White coating: a prescription for care disruption

When my patients come to see me, they often manage autoimmune and musculoskeletal-skeletal conditions that cause inflammation, fatigue and a lot of pain. That said, one of the most rewarding aspects of the rheumatologist is to provide new and innovative drugs that prevent the progression of the disease, manage inflammation, mitigate pain and, above all, allow my patients to recover their lives.
However, many of these processing options should be administered under careful medical supervision, as they require precise dosage and special manipulation, or are given intravenously. Given these requirements, practices will often keep these drugs at hand and easily have them available to administer patients during their regular visits. With an on -site medication inventory, rheumatologists can adapt the treatments, ensure the integrity of the drug and support better support for drugs for patients.
Unfortunately, in recent years, there has been a growing trend among insurers and pharmacy services (PBM) to move the way certain medications administered by the doctor are covered. Instead of covering these drugs under the medical service of a patient – which has long been the status quo – insurers and their PBMs cover these drugs in the context of the patient’s pharmacy provision. Although this may seem to be a simple administrative adjustment, it fundamentally changes how practices get and provide essential therapies.
When treated as a medical advantage, practices can buy loose medicines, store them safely on site and administer them during visits to the office. This “buy and invoice” approach is effective for providers and patients. But when a drug is moved to pharmacy coverage only, practices are necessary to use a specialized pharmacy to obtain the drug – a process called “white engage”. This means that each patient’s drugs must be ordered individually, coordinated with external parts, followed for delivery and stored separately.

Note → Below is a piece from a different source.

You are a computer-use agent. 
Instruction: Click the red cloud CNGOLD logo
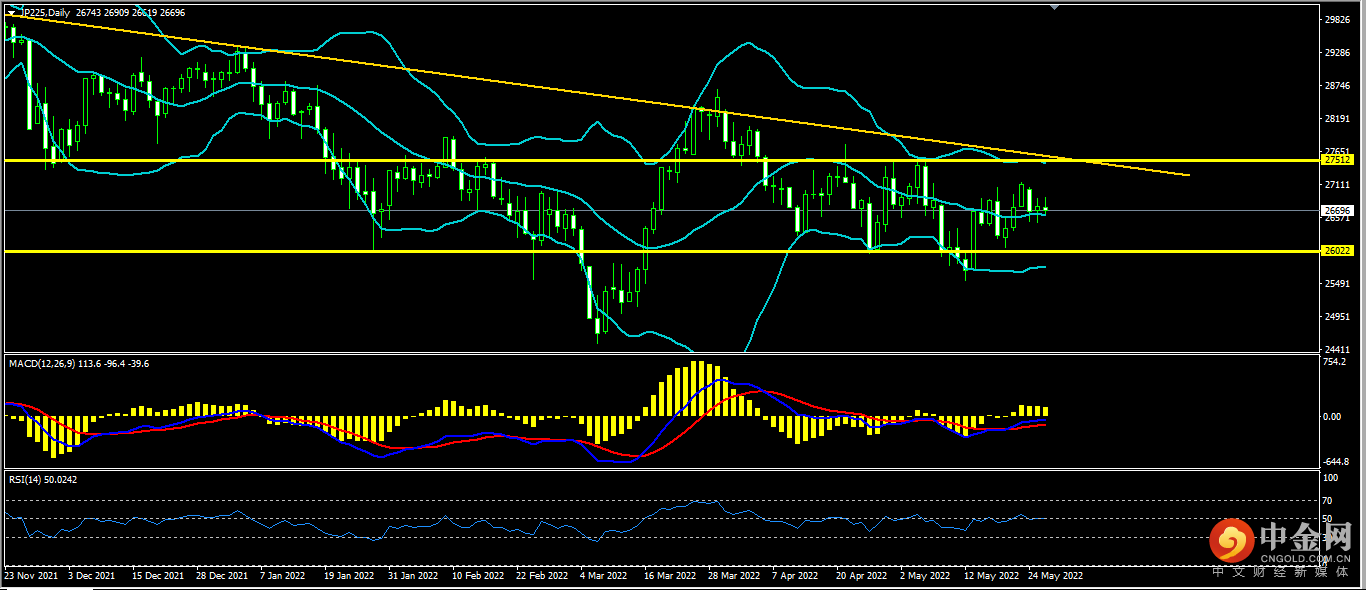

This change creates not only unpaid administrative load challenges and planning challenges for providers, but it also delays or limits access to the drugs necessary for patients. Delay a treatment that manages thrusts or promotes bone density while reducing the risk of fractures puts the health of patients in danger. But this is precisely what some of these insurer policies will do.

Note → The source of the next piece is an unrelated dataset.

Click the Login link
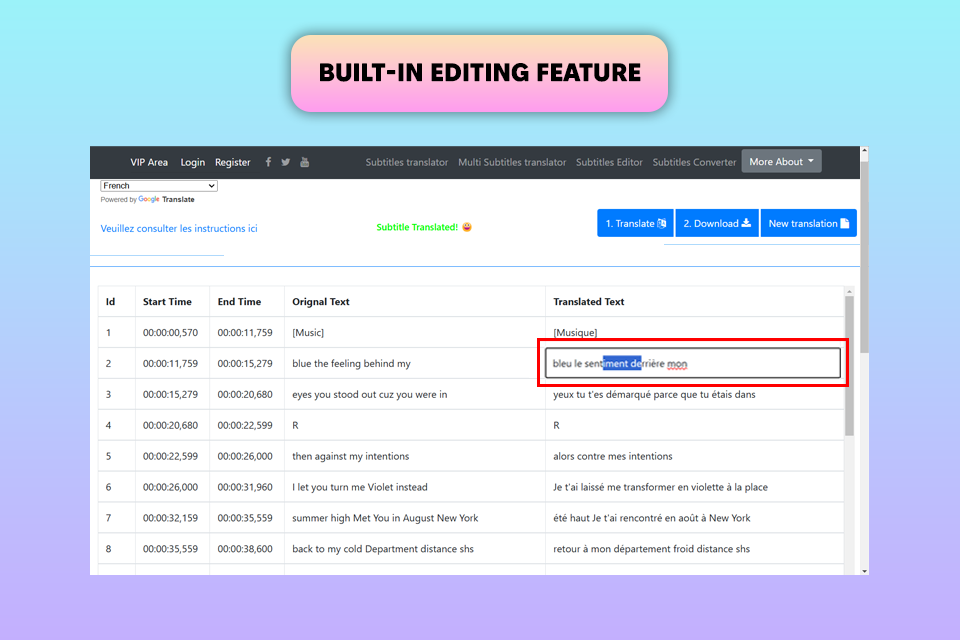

These policies also pose potential security problems, as rheumatologists cannot trace the drug through the shipping process. In addition, once a white bag medication has arrives, it can only be used by this specific patient. If a dose should be adjusted according to the side effects or the progression of a patient’s disease, the medication delivered should be thrown and reorganized, generating a huge amount of medication waste.
Payers argue that whitewest policies allow them to pay less for the same medication and limit health costs, but we know that this ineffective process increases costs for patients, who often end up paying more co-assurance.
During all this time, whitewest threatening the sustainability of medical practices which, if paid in the context of the medical services of a patient, would be reimbursed with precision for the infrastructure necessary to provide care, including trained personnel, specialized storage equipment and clinical monitoring required to administer these therapies safely.
As a nation, we must ask ourselves: should health insurers work to improve care or create new obstacles?
Although the solutions to manage the increase in health care costs are significant, they must not be done at the expense of access, continuity or quality. I hope that insurers, regulators and other stakeholders will work to find a better way to follow. Whoever supports sustainable care models, reduces unnecessary charges and ultimately puts patients first. When PBMS dictates how and where drugs are issued, it is not effectiveness – it is interference, and patients are those at risk.